# looking for a camp site



## chass (Dec 16, 2009)

Anyone know to a campsite close to Jerez race circuit open in November?


----------



## DocHoliday (Jul 18, 2008)

I don't know about a proper campsite, but the huge car park (not the fenced-in bit) by the main entrance is open at all times and I've stayed there a few nights. There are some grassy bits I think if you want to pitch a tent. No services, though.

Going to watch some testing?


----------



## Bryandh (Oct 6, 2010)

If you want to stay in a full facility campsite near Jerez try the link below. About 14K from the site so some driving involved. Just spent a few days at this site and can recommend it, very quiet at this time of year which for us was ideal. Cost around 21 euros per night.

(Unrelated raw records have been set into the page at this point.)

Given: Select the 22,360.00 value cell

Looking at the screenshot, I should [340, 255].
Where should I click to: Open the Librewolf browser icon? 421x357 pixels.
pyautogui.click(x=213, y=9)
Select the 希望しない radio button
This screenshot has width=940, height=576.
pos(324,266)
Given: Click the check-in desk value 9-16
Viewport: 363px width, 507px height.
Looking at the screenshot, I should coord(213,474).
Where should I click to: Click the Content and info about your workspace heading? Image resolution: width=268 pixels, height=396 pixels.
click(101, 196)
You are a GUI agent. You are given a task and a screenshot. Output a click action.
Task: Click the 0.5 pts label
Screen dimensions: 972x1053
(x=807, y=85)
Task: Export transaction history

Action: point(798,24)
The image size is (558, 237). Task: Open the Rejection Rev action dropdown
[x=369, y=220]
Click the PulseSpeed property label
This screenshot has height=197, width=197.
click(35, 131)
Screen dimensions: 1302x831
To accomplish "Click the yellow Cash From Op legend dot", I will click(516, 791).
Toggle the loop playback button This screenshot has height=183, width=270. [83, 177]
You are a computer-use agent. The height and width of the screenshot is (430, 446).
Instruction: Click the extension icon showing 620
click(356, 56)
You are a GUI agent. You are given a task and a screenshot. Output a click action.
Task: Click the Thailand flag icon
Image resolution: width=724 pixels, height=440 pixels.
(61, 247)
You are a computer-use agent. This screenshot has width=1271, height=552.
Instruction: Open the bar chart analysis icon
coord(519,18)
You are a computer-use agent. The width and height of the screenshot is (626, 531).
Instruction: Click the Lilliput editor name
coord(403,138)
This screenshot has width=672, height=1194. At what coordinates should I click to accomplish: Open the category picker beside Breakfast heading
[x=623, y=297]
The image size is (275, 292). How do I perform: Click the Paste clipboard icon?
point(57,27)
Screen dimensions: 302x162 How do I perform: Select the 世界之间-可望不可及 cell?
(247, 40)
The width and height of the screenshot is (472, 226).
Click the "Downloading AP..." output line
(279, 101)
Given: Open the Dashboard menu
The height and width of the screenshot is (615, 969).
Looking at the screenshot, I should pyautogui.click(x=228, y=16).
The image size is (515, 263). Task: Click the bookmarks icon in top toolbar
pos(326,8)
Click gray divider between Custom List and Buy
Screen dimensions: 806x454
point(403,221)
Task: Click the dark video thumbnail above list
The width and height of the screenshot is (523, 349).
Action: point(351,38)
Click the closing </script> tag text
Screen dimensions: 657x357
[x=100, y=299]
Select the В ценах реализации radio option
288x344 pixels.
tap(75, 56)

http://www.lasdunascamping.com/01_Principal.php?lang=EN


----------



## chass (Dec 16, 2009)

DocHoliday said:


> I don't know about a proper campsite, but the huge car park (not the fenced-in bit) by the main entrance is open at all times and I've stayed there a few nights. There are some grassy bits I think if you want to pitch a tent. No services, though
> 
> Going to watch some testing?


That was closed off last year

We are testing! New super stocks bike.


----------



## DocHoliday (Jul 18, 2008)

I don't know how it could be closed off - it's enormous, unfenced and there are many entrances to it. I'm referring to the scruffy concrete/gravel/scrub area to the west of the fenced bike compound - take a look at Google maps here:
36.707214, -6.044075

I stayed there for F1 testing and the MotoGP IRTA test last year.

Good luck with the testing!


----------